Again and again he dissociated these two moods of himself, objectified them as independent spirits, and permitted them to strive within a cosmos for mastery. One such cosmos, which consisted of three linked universes, was somewhat reminiscent of Christian orthodoxy. The first of these linked universes was inhabited by generations of creatures gifted with varying degrees of sensibility, intelligence, and moral integrity. Here the two spirits played for the souls of the creatures. The "good" spirit exhorted, helped, rewarded, pun-ished; the "evil" spirit deceived, tempted, and morally destroyed. At death the creatures passed into one or other of the two secondary universes, which constituted a timeless heaven and a timeless hell. There they experienced an eternal moment either of ecstatic comprehension and worship or of the extreme torment of remorse.
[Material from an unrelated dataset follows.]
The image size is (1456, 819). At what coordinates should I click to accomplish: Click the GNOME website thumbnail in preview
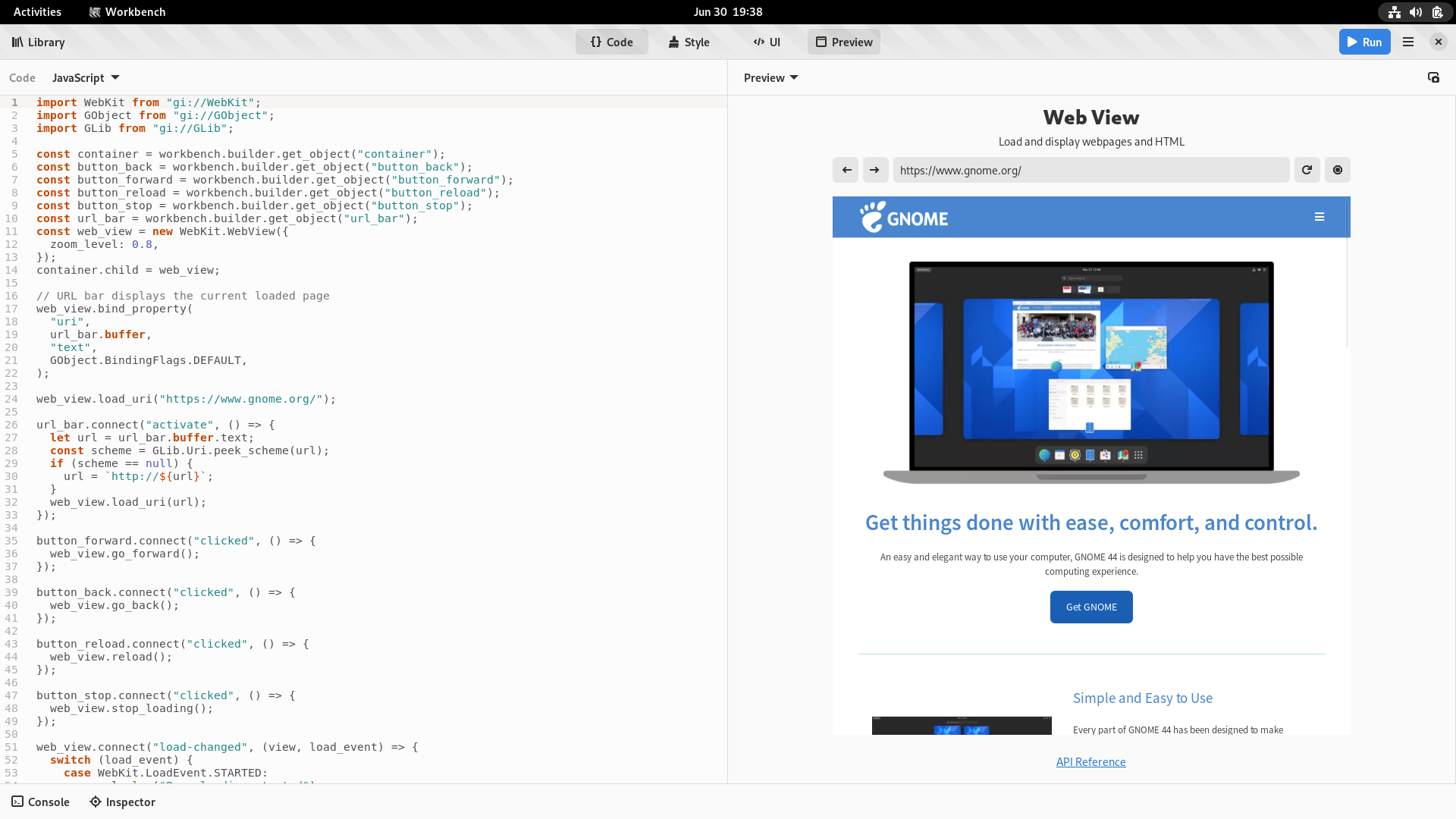[1091, 370]
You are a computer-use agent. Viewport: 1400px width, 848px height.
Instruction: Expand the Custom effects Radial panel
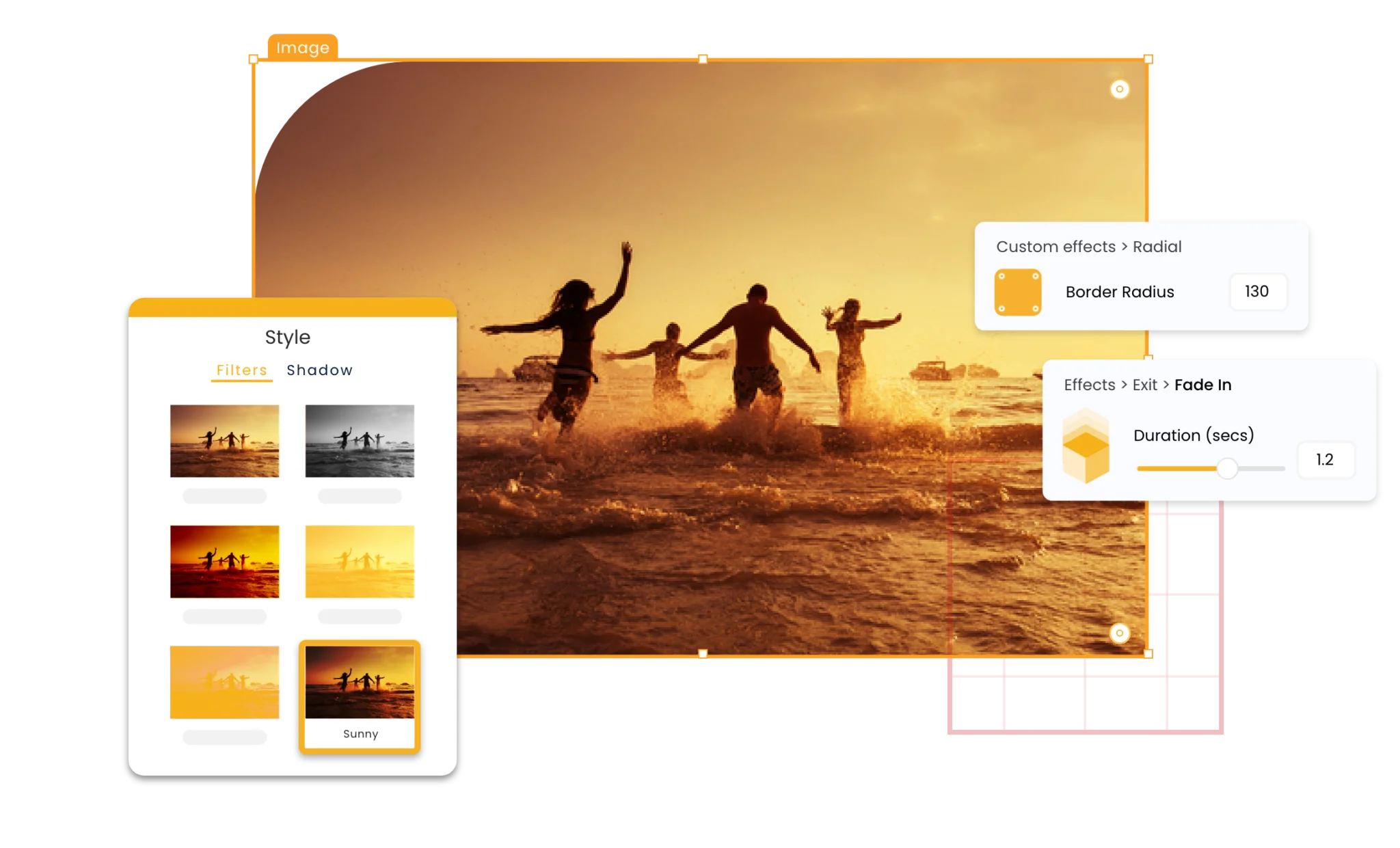click(x=1089, y=246)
When my dream presented me with this crude, this barbaric figment, I was at first moved with horror and incredulity. How could the Star Maker, even in his immaturity, condemn his creatures to agony for the weakness that he himself had allotted to them? How could such a vindictive deity command worship? In vain I told myself that my dream must have utterly falsified the reality; for I was convinced that in this respect it was not false, but in some sense true, at least symbolically. Yet, even when I was confronted by this brutal deed, even in the revulsion of pity and horror, I saluted the Star Maker.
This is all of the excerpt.